Action item: Retype, word for word, every line from the one holding "You are a GUI" through the one holding "The image size is (1512, 803)." in the entries below, both included, and only those lines.

Exercise input:
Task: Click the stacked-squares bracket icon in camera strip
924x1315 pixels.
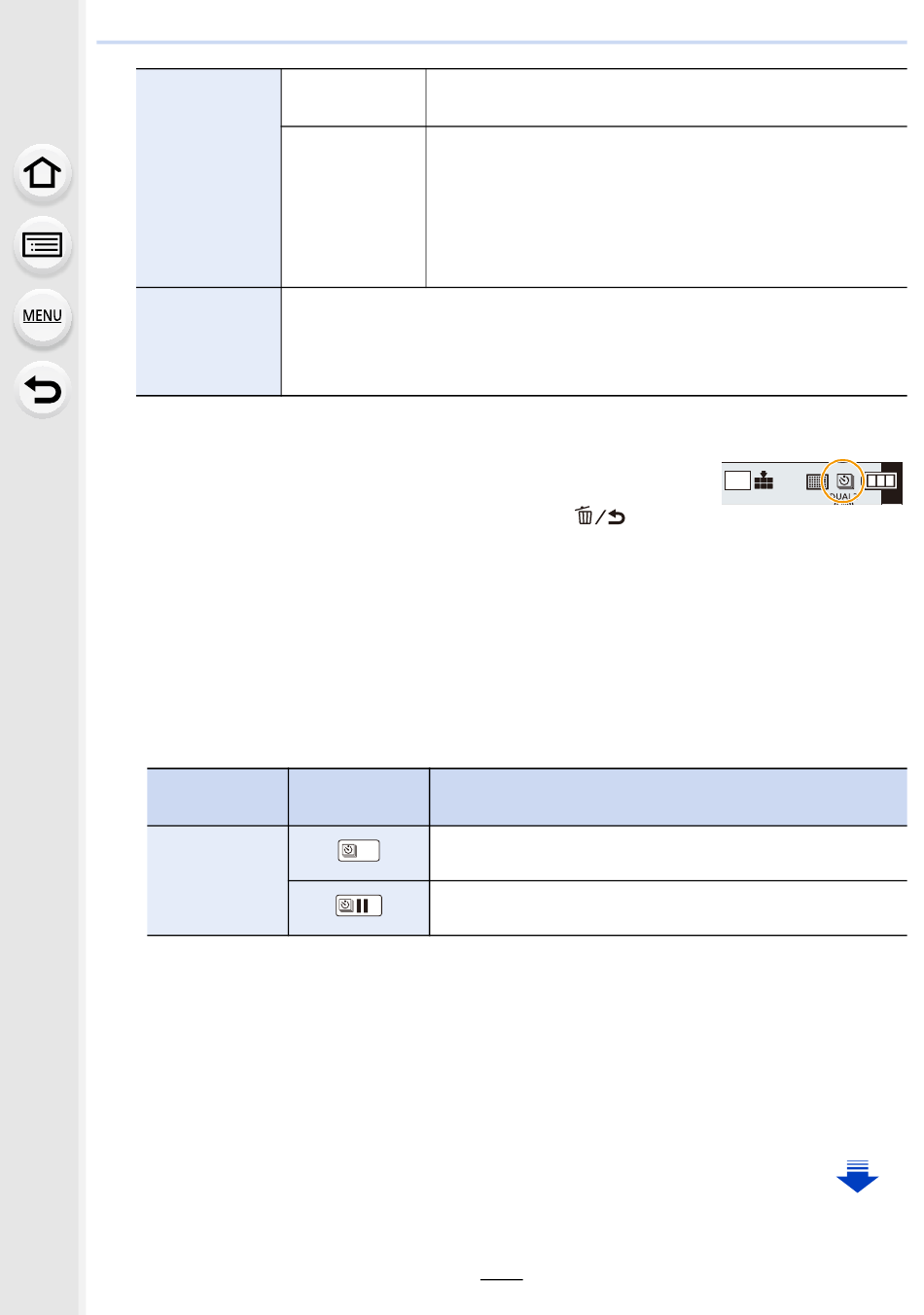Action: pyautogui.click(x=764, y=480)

...

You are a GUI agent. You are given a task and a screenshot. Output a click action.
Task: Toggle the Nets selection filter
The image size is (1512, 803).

Response to the task:
You are a GUI agent. You are given a task and a screenshot. Output a click action.
Task: Toggle the Nets selection filter
The image size is (1512, 803).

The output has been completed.